The front end of the L compiler is implemented entirely in L apart from small parts of the runtime library (which are in assembly and C/C++). The back end is LLVM
Front end
The front end is concerned with preparing the program for compilation by converting the source program text into parse tree form and building various tables. The front end passes are always executed for the entire program source including libraries and run in a single thread.Front end passes:
- Lexical analysis
The source program is scanned and each file is read as a stream of tokens which are read by the parser. The lexical analyser is hand rolled and operates with one character lookahead except when differentiating between inequalities and generic brackets, when an additional short buffer of tokens is also used to look ahead for a closing generic bracket.
- Parsing
Each source file is parsed by one of two Jay generated parsers (C-style syntax or alternative syntax) into a parse tree representing that file. The nodes of the parse tree are objects whose classes correspond to the language constructs that their nodes represent. From this point on, translation of the source program into intermediate code for a given construct is handled largely by its parse tree class.
- Declare Global Symbols
All namespaces, classes, interfaces, structures and enumerations are entered into the symbol table. Templates are entered into the symbol table but not instantiated.
- Instantiate Templates
All references to templates are scanned and the set of required template instances is determined. Each unique template instance is created with actual types substituted for formal arguments. As some types inside a template instance are not known before it is created, creating an instance may require further templates to be instantiated. As a result this pass must be repeated until no more template instances are created
- Declare Class Symbols
All symbols declared at class scope are entered into the symbol table. Once this pass is finished all types are completely defined and their internal layout can be determined
- Build Tables
Various internal tables are built including:
- Determine the in memory layout of instance variables for each class
- Virtual call dispatch tables are built and never-overridden methods are marked as not requiring dynamic method call sequence and as candidates for inlining
- Interface call dispatch tables are built using graph coloring to reduce table size
- Declare Remaining Symbols
All remaining symbols are entered into the symbol table. When this pass finishes the symbol table is complete and the type, size and offset of all symbols is known
Back end
The back end performs the actual work of translating the source program into machine executable form. The back end is executed only for those classes that actually require compilation because:- No cached object code is available
- Source file has changed since cached object code was compiled
-
Change in another class forces a recompile
For example, a superclass or implemented interface has changed making the dispatch tables in the cached object file invalid or a called method has been overridden and static calls must be replaced with dynamic ones
Dependancies:
- Jay, to build the parsers. Jay normally outputs Java but L has a similar enough syntax that Jay can be used with a handful of small modifications.

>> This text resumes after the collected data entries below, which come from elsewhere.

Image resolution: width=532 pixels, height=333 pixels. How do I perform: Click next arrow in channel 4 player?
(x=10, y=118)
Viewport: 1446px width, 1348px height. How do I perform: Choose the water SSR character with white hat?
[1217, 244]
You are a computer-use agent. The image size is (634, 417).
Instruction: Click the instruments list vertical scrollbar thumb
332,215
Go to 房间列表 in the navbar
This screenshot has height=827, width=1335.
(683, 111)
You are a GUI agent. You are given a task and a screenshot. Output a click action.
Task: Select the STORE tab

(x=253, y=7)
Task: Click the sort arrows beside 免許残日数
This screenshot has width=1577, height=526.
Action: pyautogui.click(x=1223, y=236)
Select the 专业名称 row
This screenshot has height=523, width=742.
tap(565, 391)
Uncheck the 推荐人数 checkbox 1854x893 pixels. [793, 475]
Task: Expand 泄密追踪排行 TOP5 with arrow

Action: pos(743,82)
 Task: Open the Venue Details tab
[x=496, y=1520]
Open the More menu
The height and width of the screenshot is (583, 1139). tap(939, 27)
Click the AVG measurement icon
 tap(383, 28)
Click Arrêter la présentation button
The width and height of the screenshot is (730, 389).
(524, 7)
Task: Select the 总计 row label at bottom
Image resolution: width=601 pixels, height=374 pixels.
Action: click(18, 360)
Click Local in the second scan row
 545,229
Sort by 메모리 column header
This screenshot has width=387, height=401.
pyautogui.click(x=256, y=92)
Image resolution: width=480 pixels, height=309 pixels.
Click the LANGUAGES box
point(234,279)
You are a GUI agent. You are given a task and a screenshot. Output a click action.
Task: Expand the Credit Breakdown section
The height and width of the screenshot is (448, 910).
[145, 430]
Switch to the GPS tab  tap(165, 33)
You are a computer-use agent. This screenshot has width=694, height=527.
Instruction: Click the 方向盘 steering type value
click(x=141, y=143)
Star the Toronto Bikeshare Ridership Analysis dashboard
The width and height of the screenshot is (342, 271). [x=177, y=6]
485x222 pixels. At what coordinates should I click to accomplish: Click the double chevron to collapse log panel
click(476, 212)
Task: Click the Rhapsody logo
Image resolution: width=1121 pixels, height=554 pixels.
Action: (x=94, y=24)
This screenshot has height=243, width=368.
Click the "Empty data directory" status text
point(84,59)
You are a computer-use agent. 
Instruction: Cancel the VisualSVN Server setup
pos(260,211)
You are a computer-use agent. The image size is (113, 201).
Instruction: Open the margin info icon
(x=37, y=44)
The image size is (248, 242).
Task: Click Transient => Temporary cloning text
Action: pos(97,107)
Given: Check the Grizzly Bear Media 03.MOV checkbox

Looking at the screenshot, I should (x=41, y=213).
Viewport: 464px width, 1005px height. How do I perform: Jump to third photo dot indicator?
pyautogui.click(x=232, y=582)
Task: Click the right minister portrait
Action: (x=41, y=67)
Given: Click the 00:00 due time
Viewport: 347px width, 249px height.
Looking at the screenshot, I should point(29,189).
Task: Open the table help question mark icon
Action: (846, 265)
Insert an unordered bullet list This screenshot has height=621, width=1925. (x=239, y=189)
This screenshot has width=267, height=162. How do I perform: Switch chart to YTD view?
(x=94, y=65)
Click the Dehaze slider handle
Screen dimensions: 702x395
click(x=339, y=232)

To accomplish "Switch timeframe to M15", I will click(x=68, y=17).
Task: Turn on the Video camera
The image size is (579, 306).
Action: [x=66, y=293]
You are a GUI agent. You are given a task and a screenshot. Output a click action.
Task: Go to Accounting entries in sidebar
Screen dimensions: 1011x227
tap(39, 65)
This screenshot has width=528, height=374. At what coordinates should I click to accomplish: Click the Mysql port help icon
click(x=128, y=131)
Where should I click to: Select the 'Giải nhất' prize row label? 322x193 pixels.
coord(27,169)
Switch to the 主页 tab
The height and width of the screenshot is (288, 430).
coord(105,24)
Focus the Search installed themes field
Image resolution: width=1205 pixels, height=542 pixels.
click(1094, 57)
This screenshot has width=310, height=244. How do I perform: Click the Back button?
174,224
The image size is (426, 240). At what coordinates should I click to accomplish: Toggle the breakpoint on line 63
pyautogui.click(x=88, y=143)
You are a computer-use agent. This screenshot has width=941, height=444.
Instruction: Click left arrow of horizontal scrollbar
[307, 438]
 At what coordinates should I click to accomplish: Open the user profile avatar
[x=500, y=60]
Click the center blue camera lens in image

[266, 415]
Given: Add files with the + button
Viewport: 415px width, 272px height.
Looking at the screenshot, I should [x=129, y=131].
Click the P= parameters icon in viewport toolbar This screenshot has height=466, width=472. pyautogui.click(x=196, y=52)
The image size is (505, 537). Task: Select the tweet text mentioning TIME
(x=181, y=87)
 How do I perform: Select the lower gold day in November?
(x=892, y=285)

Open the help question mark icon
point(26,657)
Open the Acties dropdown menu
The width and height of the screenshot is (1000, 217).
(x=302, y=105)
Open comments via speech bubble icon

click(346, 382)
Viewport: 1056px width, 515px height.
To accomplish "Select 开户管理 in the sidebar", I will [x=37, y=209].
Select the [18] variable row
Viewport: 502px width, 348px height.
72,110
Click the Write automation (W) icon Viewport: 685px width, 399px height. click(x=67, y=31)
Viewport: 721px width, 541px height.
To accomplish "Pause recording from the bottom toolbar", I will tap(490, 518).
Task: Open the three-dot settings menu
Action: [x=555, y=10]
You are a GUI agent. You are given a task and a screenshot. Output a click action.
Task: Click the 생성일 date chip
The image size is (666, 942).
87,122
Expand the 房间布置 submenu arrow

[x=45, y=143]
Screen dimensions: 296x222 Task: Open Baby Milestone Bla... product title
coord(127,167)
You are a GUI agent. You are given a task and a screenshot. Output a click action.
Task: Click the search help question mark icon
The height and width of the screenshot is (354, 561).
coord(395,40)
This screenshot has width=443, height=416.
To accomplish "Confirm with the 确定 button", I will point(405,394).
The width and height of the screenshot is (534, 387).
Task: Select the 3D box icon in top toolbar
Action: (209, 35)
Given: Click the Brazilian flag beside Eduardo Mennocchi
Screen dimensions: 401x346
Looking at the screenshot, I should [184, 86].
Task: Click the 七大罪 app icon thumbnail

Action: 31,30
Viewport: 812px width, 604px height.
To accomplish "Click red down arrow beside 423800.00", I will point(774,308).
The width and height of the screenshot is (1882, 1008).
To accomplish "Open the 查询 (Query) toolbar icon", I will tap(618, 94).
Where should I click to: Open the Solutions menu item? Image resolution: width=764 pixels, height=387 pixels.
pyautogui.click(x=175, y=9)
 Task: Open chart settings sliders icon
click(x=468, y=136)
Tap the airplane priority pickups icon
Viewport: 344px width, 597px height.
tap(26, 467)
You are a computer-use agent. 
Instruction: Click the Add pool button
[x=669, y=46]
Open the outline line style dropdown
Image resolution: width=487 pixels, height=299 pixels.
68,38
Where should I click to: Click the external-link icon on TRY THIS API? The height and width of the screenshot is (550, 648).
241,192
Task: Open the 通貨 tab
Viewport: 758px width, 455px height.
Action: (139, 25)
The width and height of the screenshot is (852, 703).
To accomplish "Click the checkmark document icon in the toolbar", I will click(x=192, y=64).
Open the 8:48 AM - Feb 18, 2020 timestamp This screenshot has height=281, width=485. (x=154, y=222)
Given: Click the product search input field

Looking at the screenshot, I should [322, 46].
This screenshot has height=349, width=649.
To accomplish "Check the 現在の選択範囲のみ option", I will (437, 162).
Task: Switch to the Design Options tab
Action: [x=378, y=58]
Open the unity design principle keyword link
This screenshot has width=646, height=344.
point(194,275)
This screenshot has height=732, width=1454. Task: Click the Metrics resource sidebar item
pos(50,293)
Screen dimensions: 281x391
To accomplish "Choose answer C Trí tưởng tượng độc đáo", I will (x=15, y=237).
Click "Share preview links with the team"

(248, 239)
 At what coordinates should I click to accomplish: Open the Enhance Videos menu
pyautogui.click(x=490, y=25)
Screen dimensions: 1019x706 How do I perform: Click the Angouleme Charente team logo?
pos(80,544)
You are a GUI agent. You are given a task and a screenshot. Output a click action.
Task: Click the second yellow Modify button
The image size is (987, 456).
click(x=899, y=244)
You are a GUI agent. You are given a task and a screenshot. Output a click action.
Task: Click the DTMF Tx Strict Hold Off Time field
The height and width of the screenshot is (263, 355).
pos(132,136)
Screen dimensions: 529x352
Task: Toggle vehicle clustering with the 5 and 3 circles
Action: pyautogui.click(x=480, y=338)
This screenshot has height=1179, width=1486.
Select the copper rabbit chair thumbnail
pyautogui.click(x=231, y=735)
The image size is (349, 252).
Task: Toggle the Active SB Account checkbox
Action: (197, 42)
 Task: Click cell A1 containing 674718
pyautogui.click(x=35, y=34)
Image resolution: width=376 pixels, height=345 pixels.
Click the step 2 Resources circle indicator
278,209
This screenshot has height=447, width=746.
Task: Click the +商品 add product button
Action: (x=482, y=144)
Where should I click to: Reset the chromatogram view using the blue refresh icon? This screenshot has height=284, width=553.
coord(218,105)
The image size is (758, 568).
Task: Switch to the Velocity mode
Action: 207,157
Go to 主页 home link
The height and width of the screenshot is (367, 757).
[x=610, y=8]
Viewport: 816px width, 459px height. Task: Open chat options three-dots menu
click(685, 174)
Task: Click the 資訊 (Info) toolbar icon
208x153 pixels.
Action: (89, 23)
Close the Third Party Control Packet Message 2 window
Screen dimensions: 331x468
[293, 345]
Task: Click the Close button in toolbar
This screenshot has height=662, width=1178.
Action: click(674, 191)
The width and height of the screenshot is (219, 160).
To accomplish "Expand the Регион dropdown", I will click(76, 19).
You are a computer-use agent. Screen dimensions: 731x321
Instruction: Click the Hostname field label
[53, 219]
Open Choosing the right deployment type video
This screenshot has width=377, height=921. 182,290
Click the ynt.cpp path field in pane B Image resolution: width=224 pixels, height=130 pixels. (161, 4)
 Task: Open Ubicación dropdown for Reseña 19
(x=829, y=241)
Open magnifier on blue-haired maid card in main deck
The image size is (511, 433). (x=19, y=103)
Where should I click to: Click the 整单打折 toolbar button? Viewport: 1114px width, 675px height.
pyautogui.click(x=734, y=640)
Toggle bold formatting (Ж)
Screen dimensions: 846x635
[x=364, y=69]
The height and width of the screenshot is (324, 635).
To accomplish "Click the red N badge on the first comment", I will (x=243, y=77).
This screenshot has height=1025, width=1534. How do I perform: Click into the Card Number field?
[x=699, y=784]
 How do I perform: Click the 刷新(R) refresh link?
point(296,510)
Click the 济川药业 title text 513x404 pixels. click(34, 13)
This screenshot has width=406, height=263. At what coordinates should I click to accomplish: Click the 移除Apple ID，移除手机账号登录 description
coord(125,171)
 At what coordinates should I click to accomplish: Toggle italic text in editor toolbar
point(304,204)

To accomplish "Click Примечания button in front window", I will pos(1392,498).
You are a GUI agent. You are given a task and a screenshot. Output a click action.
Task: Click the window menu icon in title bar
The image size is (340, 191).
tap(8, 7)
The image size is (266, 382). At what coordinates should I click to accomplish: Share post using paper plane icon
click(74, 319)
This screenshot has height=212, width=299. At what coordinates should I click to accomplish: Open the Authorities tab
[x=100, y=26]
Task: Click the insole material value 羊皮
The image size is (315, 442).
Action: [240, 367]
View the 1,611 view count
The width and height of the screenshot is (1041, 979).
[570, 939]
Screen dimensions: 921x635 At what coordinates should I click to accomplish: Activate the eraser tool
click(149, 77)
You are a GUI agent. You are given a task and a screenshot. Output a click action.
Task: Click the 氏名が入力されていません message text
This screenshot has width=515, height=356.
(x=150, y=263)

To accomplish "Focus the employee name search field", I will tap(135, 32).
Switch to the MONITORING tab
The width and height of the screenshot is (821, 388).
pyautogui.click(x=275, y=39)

- Boehm GC, for garbage collection.
- LLVM, for code generation
- GlibC, mainly as an interface to Linux system calls but also to support the C portion of the runtime library.
- GNU Assembler, to translate assembly output into object files
- GNU Linker, to link object files into executables
- GCC, to driver the linker. LLVM currently uses GCC to run the linker and has C main() as the runtime library entry point. This ensures that GLibC and any other C or C++ library code is correctly initialized before control enters an L program.
- Linux.